EXERCISE REQUIREMENTS –
1/ Copy the Cedars-Sinai accelerator article word for word from "Cedars-Sinai Medical Center's" to "Department of Defense.".
2/ In the Cedars-Sinai accelerator article, which organizations does Tasso have a contract, agreement, or trial with?
3/ Say whether each statement agrees with the Cedars-Sinai accelerator article. Answer yes or no and quote the words that decide it.
(a) All 10 companies in the class have a pilot or commercial deal with Cedars-Sinai.
(b) Tasso's grant contract with the Department of Defense is worth $6 million.
(c) Hemolink lets patients collect blood samples at home.

TEXT UNDER STUDY –
------
Cedars-Sinai Medical Center's third accelerator class held its demo day last week as the 10 companies announced a slew of pilots, deployments, and other deals. Nine out of the 10 companies has a pilot or commercial deal with Cedars-Sinai itself, but a number of companies also have deals with other hospitals, payers, or pharma companies. One, Tasso, has a $6 million grant contract with the Department of Defense.
"The way I think of it is the demo day is a culmination and it’s a starting point," Accelerator Director Omkar Kulkarni told MobiHealthNews. "During the program, what they’re really doing is figuring out where their product fits in the actual healthcare landscape, who has an interest, where the workflow makes sense, where it makes sense as a value proposition, who’s willing to pay for it and how much. ... In the three months they’re basically figuring out how their product could be used in a healthcare system, and if all those dots align then by demo day they’re able to announce that they’re going to do it."
Tasso, which has created Hemolink, a wearable, minimally invasive device that lets patients collect blood samples at home, has the most impressive slate of deployments. In addition to the DoD contract, Tasso has a research contract with Merck to use its product in clinical trials, a distribution agreement with lab company Insource Diagnostics, and is working with Cedars-Sinai on a pediatric trial. Kulkarni says the company is about to submit to the FDA.
"I think this company is on its way, and we definitely helped them go so much faster in the last year," he said.
------
DATA FOR ANALYSIS –
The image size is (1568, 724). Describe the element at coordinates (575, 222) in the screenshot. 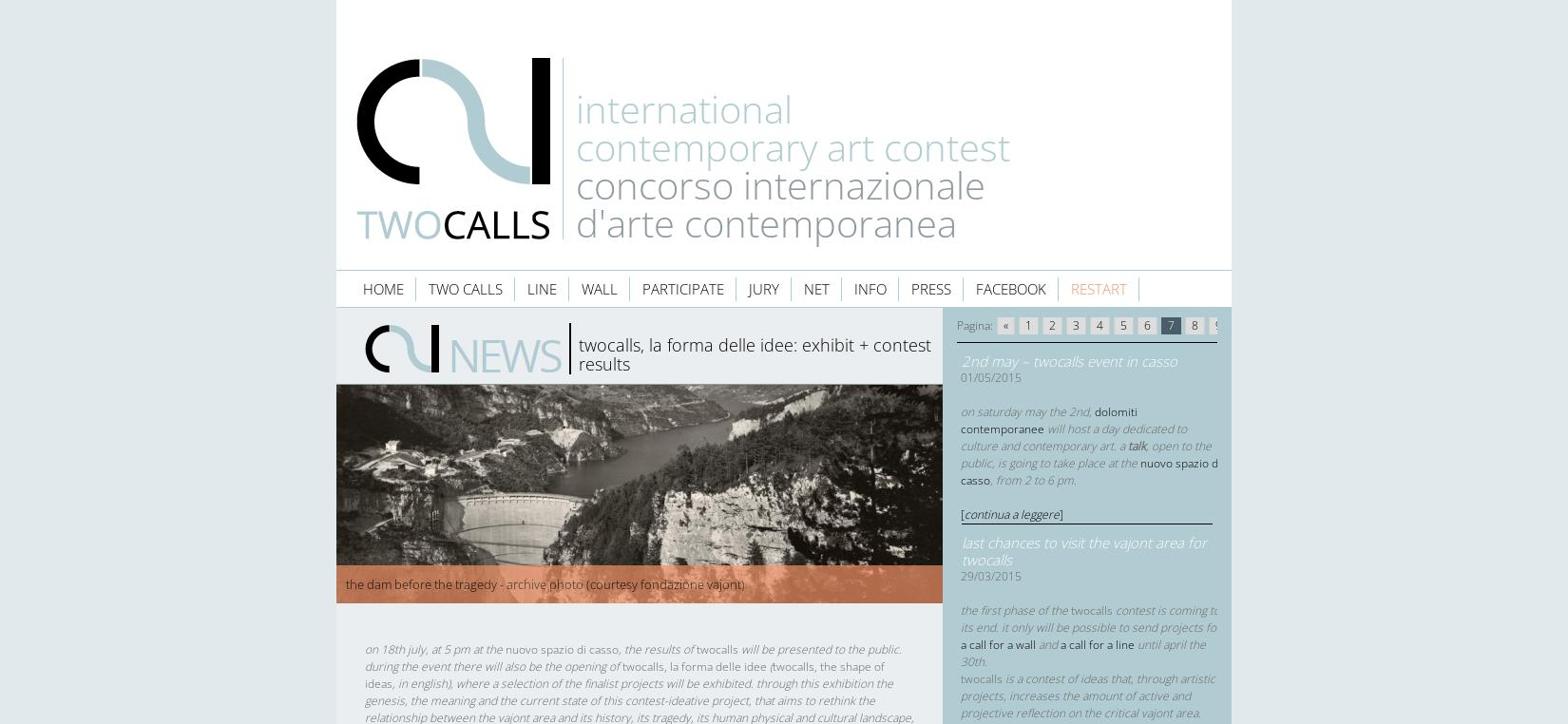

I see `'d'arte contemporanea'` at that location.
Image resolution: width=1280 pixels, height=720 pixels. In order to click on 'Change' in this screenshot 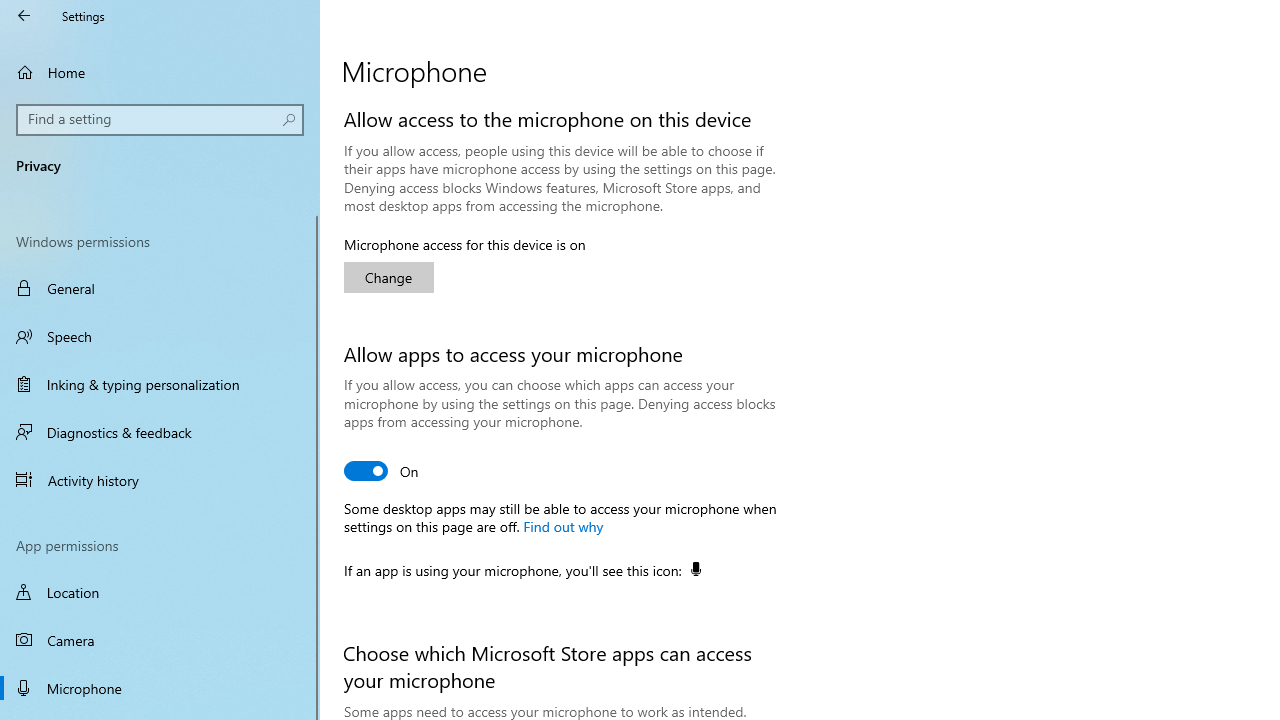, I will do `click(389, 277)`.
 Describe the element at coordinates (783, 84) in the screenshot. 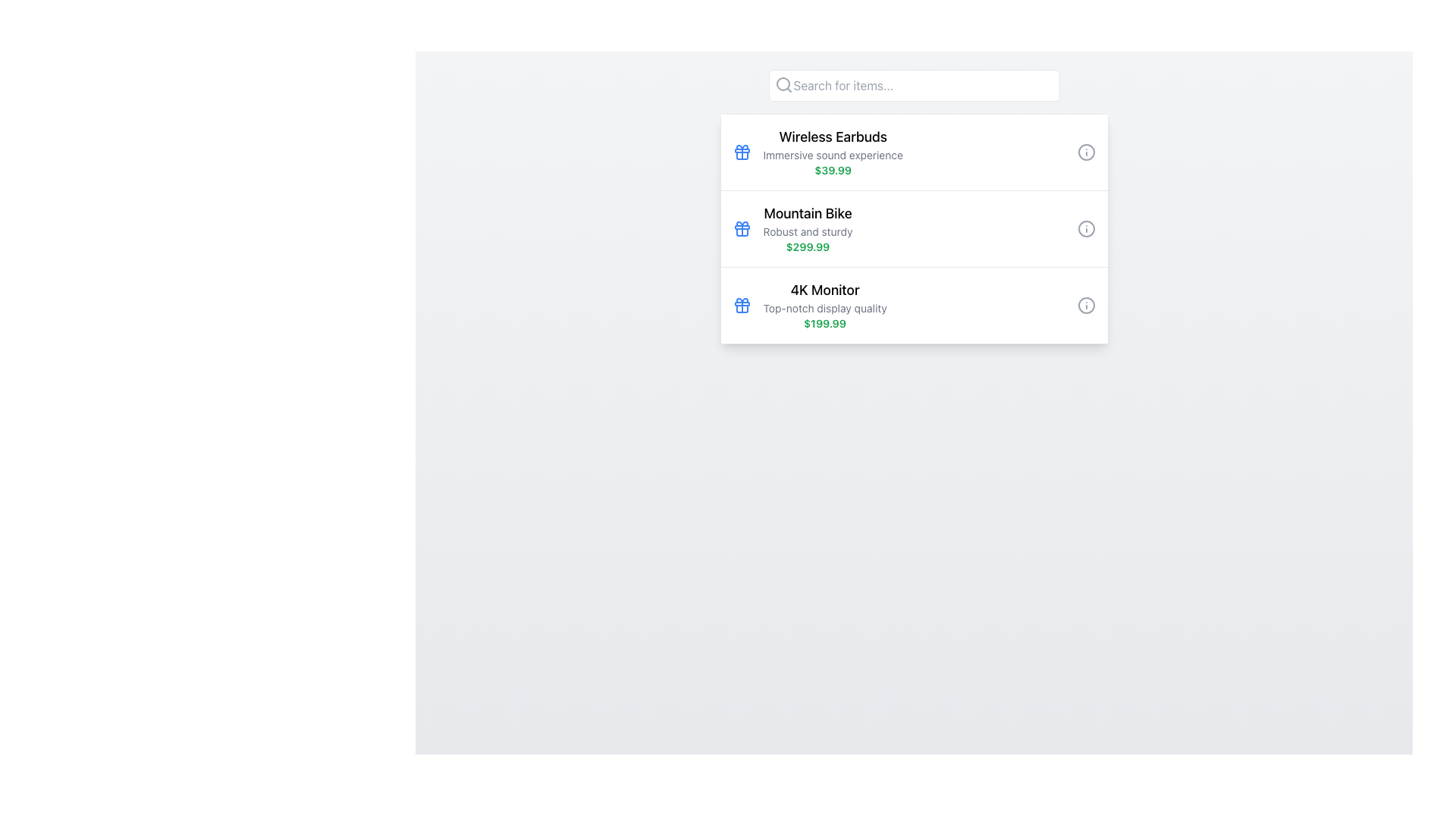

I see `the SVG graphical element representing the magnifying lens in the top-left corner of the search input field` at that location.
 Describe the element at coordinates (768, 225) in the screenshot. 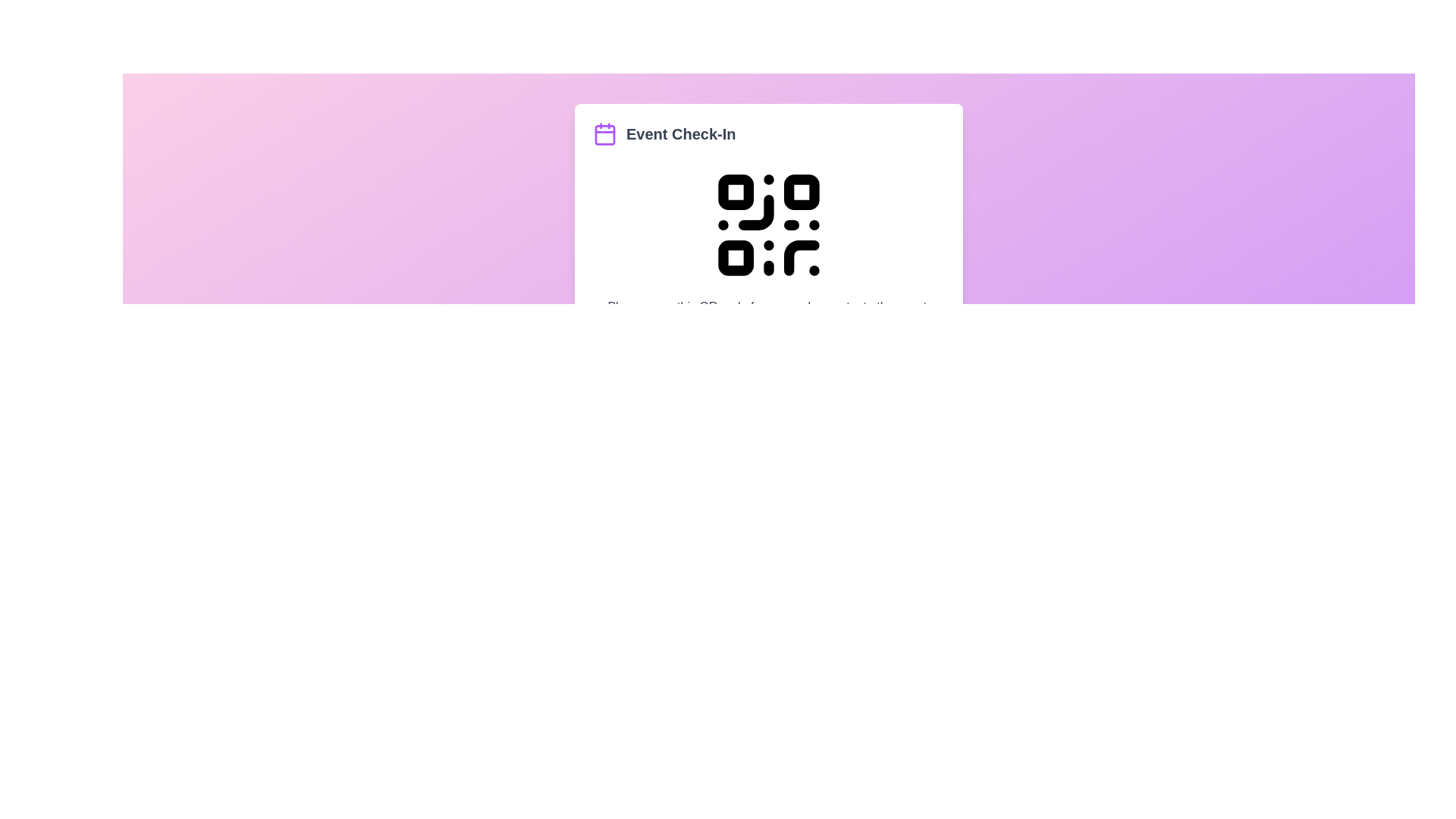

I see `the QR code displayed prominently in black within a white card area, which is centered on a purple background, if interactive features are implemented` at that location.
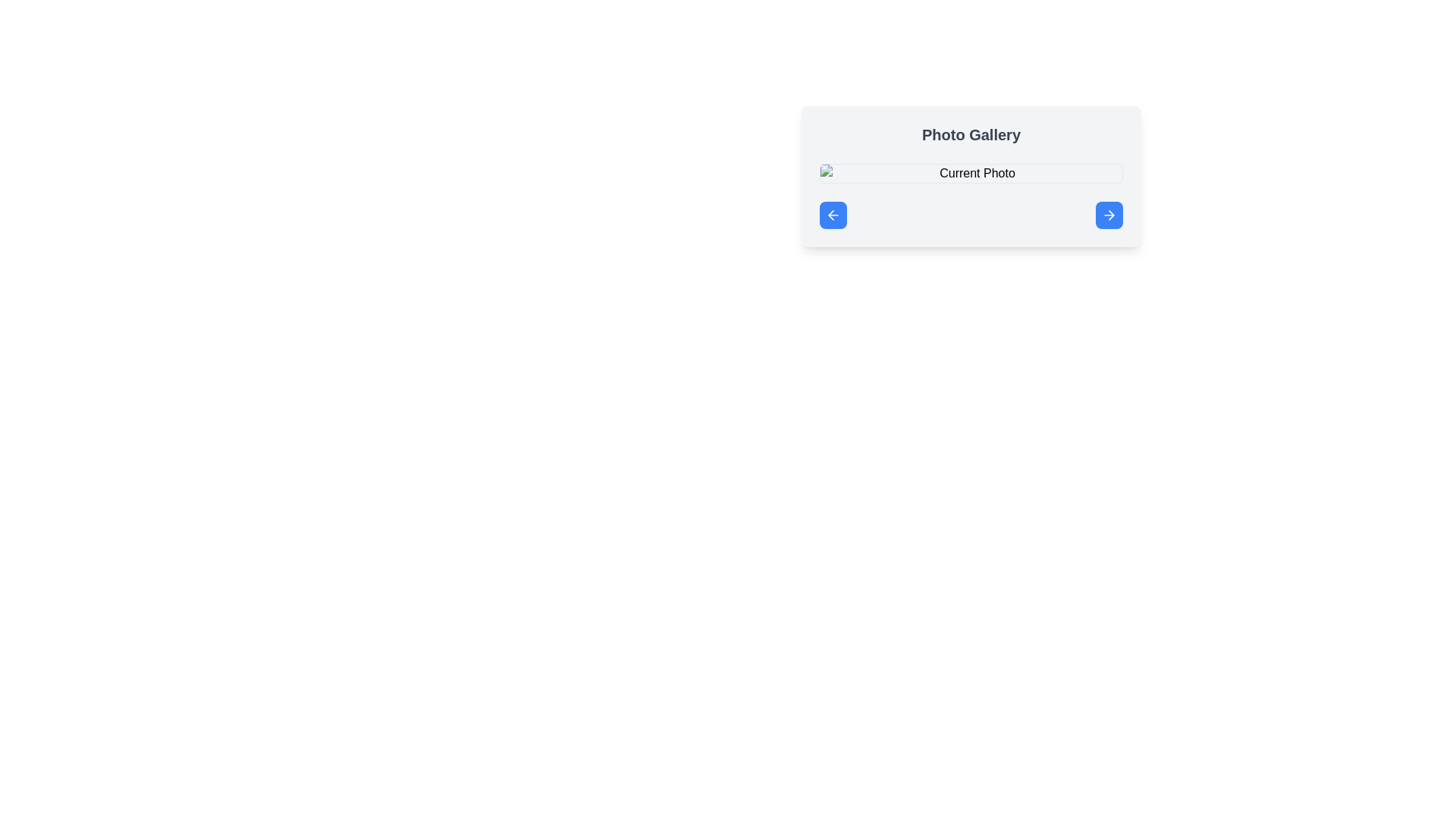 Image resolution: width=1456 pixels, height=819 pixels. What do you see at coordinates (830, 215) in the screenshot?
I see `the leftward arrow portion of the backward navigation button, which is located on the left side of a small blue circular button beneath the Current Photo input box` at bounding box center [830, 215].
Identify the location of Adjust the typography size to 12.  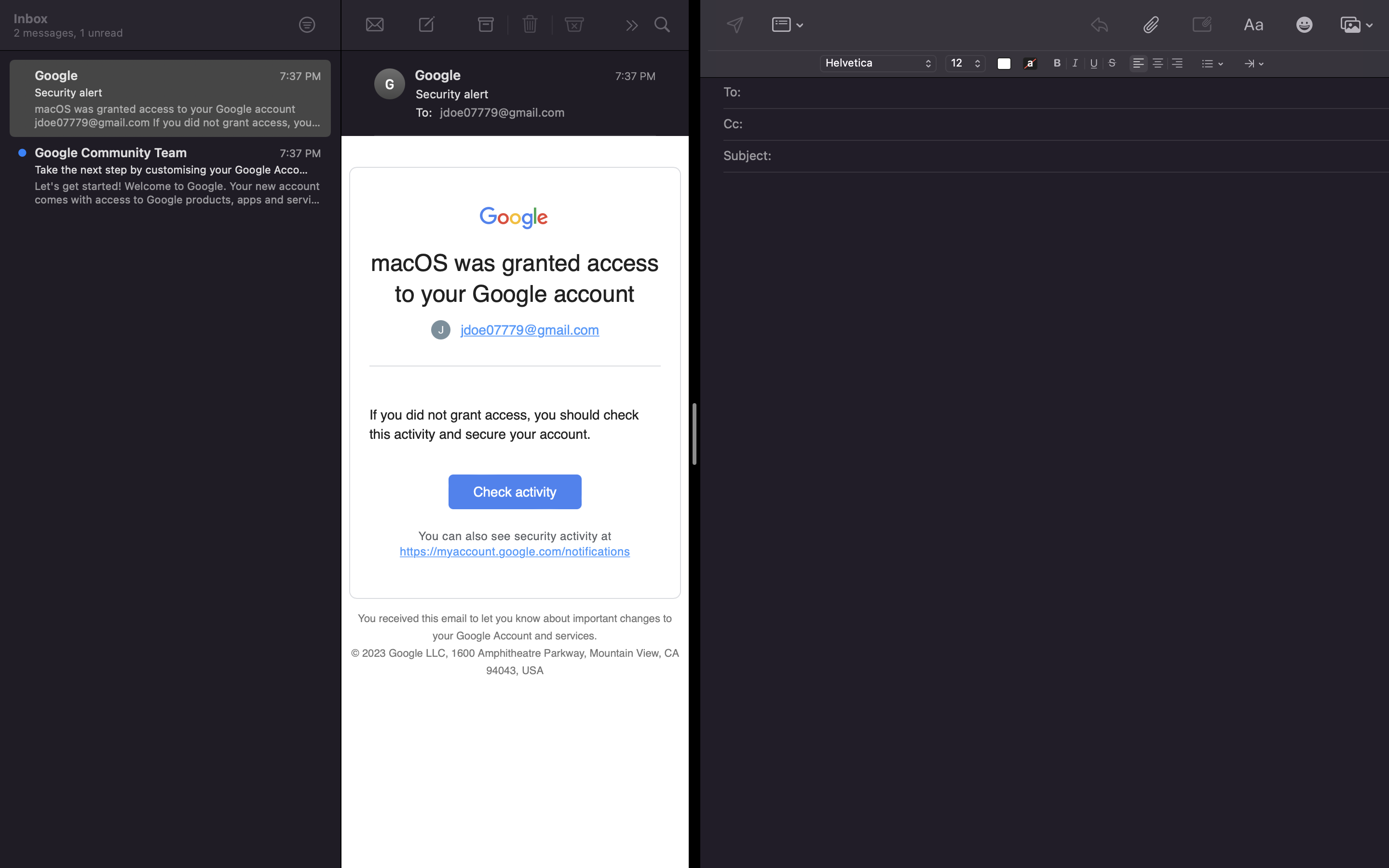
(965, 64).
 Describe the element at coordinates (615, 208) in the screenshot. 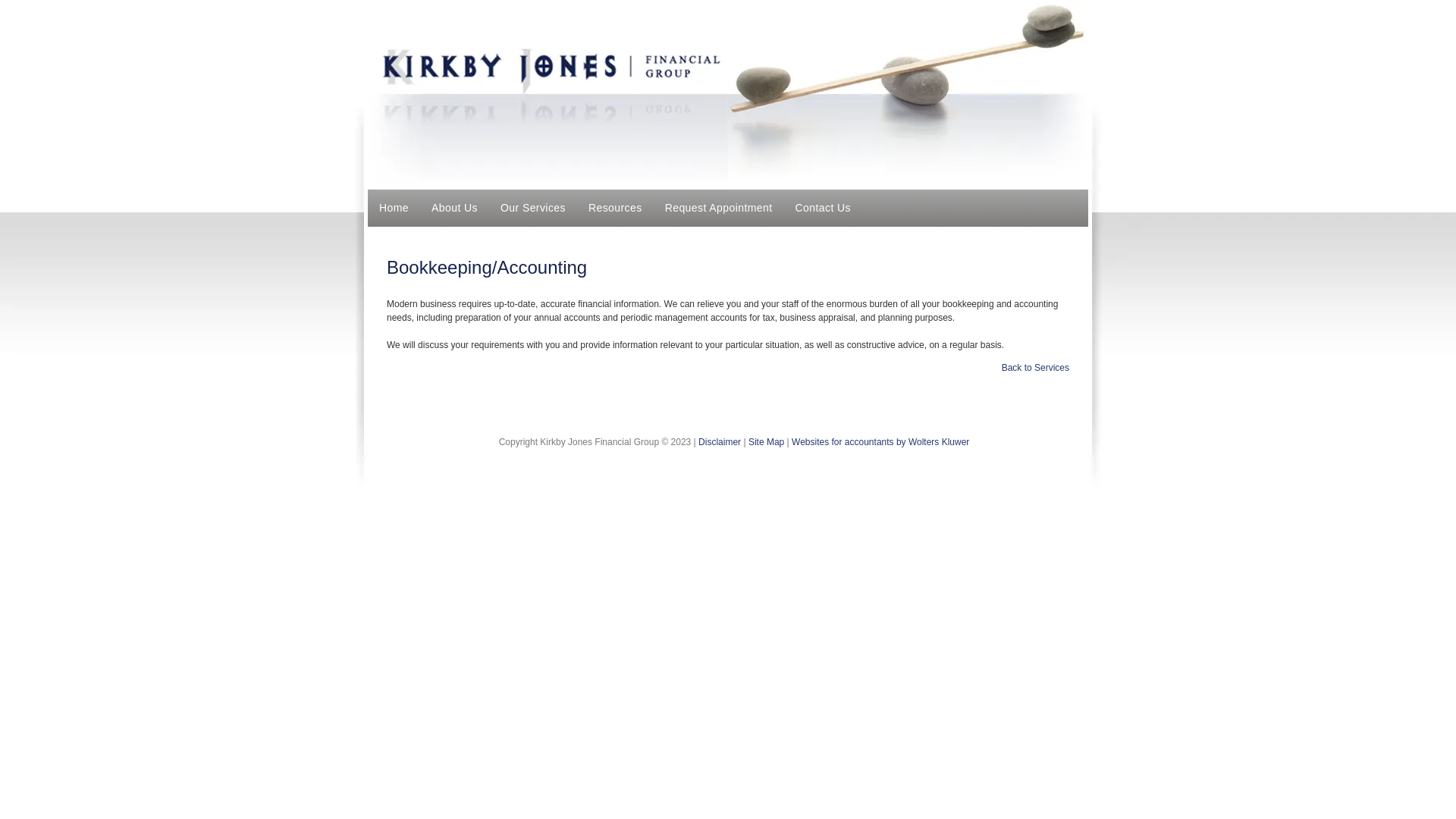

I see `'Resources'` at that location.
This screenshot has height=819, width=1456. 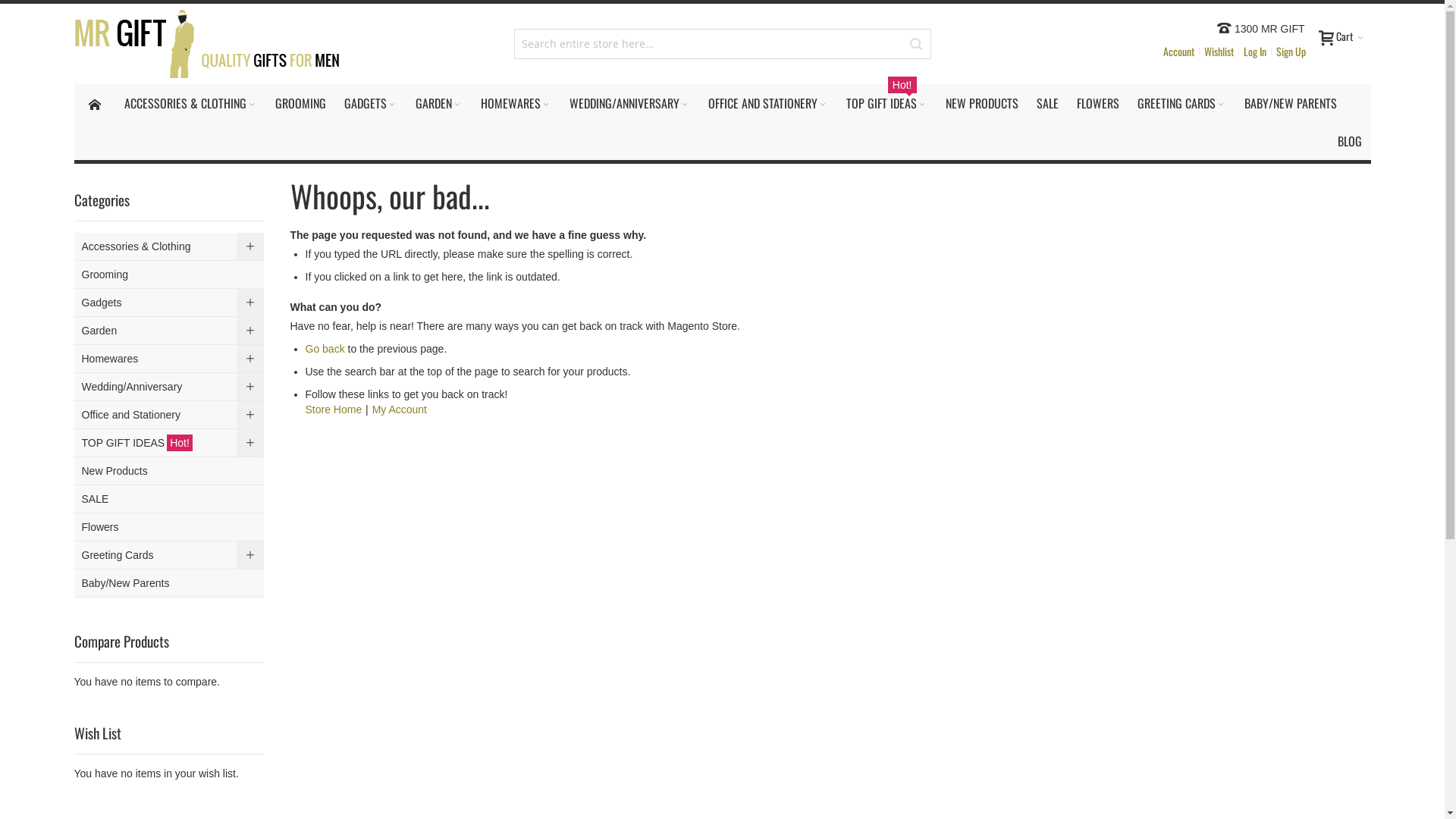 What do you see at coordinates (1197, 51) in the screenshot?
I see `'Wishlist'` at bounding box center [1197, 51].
------
WRITTEN RESPONSES –
1/
Cedars-Sinai Medical Center's third accelerator class held its demo day last week as the 10 companies announced a slew of pilots, deployments, and other deals. Nine out of the 10 companies has a pilot or commercial deal with Cedars-Sinai itself, but a number of companies also have deals with other hospitals, payers, or pharma companies. One, Tasso, has a $6 million grant contract with the Department of Defense.

2/
- Department of Defense
- Merck
- Insource Diagnostics
- Cedars-Sinai

3/
(a) No: "Nine out of the 10 companies has a pilot or commercial deal with Cedars-Sinai itself"
(b) Yes: "One, Tasso, has a $6 million grant contract with the Department of Defense."
(c) Yes: "a wearable, minimally invasive device that lets patients collect blood samples at home"